Diceritakan bergantian dari sudut pandang Ale dan Anya, setiap babnya merupakan kepingan puzzle yang membuat kita jatuh cinta dan benci kepada karakter-karakternya, atau justru keduanya.
"Membaca Critical Eleven? Tiga menit pertama yang menyenangkan, delapan menit terakhir yang mengesankan, dan hanya butuh kurang dari 11 detik untuk memutuskan bahwa ini adalah karya favorit saya dari Ika Natassa. Ika sebagai pilot, mengendalikan segalanya dengan sangat baik dan berakhir dengan super smooth landing. Impressive! I absolutely love this book! Romantic and uplifting. This book will successfully put a smile on your face and also make you think."
Ninit Yunita - Penulis
"Sebagai pencinta bandara tanpa tempat pulang yang tetap (dan benci terbang, seperti Anya), saya menemukan sekeping "rumah" di buku ini sejak halaman pertama. Ika bertutur dengan hangat dan memikat (dengan sentuhan yang "Ika banget") sehingga pembaca akan merasa dekat dengan sosok Anya dan Ale -- sesuatu yang menurut saya sangat penting dalam sebuah cerita. Satu lagi : novel ini harus dibawa sambil minum kopi. You'll know why!

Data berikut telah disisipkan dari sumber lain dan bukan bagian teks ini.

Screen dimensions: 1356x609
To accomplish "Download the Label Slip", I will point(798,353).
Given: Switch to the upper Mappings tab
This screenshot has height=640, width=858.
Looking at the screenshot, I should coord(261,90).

Jenny Jusuf - Penulis & Scriptwriter
Usai menamatkan novel Critical Eleven ini, saya hanya sanggup menghela napas. Sebuah penghujung dari perjalanan tragedi besar dalam pernikahan Anya dan Ale yang cukup mengukir seulas senyum di bibir saya. Thats it. Just it.

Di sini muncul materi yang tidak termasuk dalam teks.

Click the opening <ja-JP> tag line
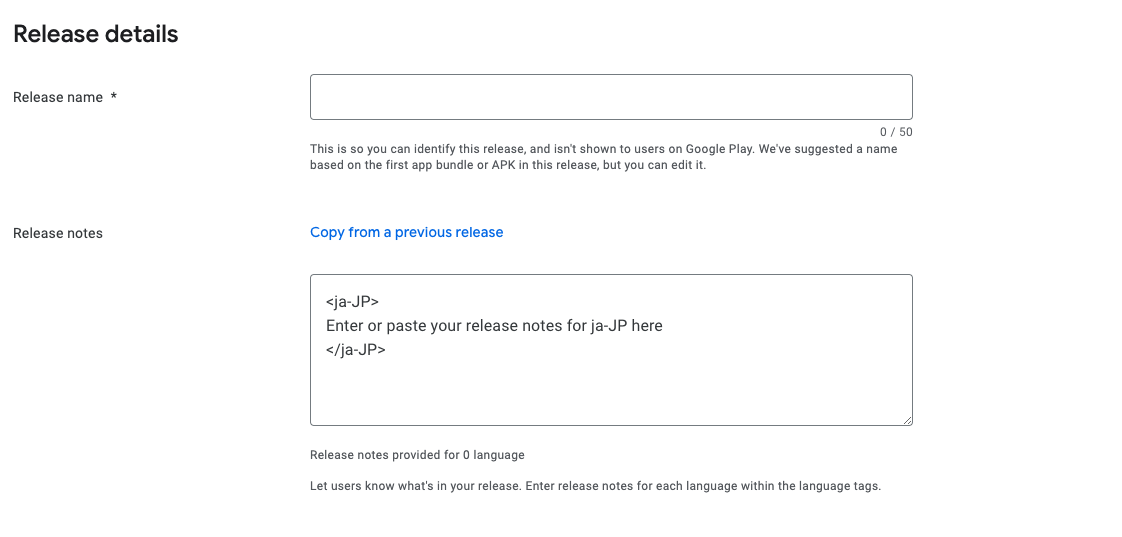 tap(352, 301)
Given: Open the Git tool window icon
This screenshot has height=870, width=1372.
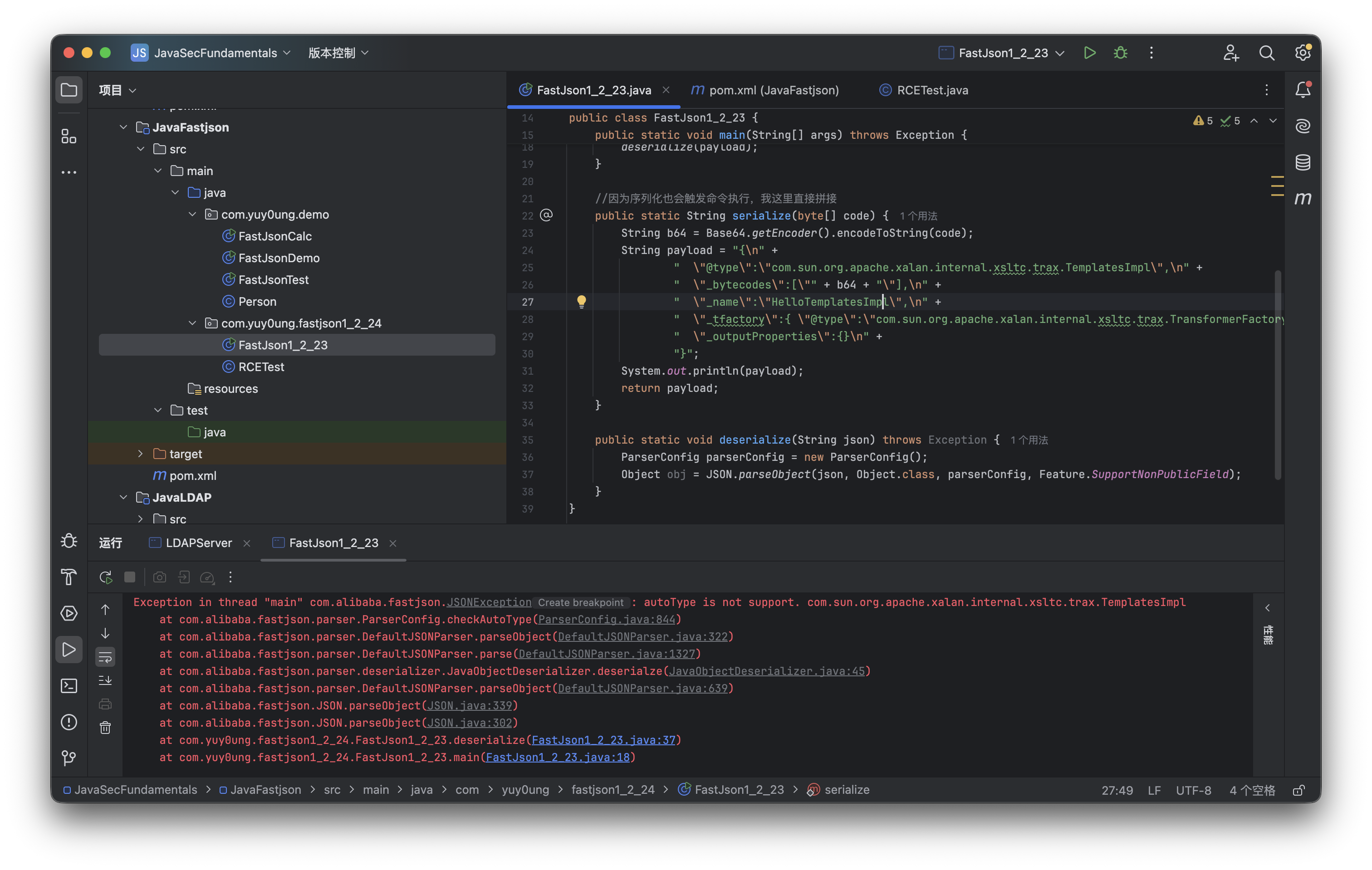Looking at the screenshot, I should click(x=69, y=758).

Ya ... ending yang begitu bisa diterima dengan lapang dada. Bukankah begitulah seharusnya menjadi dua orang dewasa yang sudah sama-sama mencecap rasanya kehidupan berumah tangga?
Saya menyepakati kalimat penutup pada bagian blurb novel ini. Saya benci keduanya. Baik Ale dan Anya, mereka sama saja menyebalkannya.

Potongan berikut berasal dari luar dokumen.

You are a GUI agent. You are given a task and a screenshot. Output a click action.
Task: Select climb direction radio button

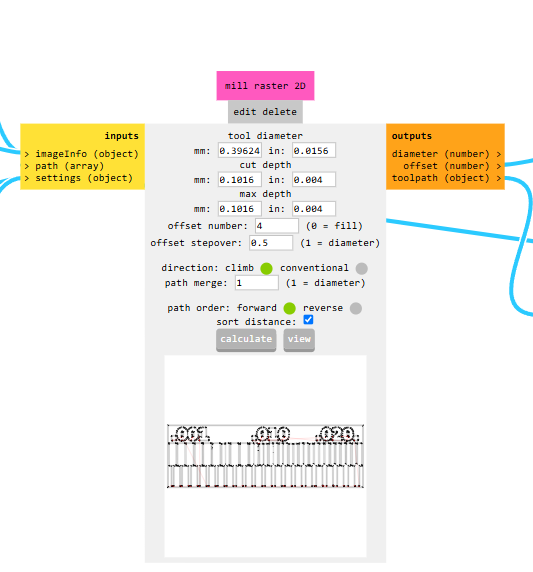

Tingkah keduanya memanggil suara-suara rutukan dalam kepala Ka Acha. "Ih, apa-apaan sih si Anya? Drama banget sampe segitunya sama suaminya?". Atau di kesempatan lain, "Ya ampun Ale, kalau begitu bukannya kelar malah makin melebar masalahnya. Haish."
Hhh ... ok. Membaca Critical Elevem nggak seindah menikmati The Architecture of Love. Ck ... walaupun, ya sama saja ... tokoh di dalamnya ada juga gila-gilanya.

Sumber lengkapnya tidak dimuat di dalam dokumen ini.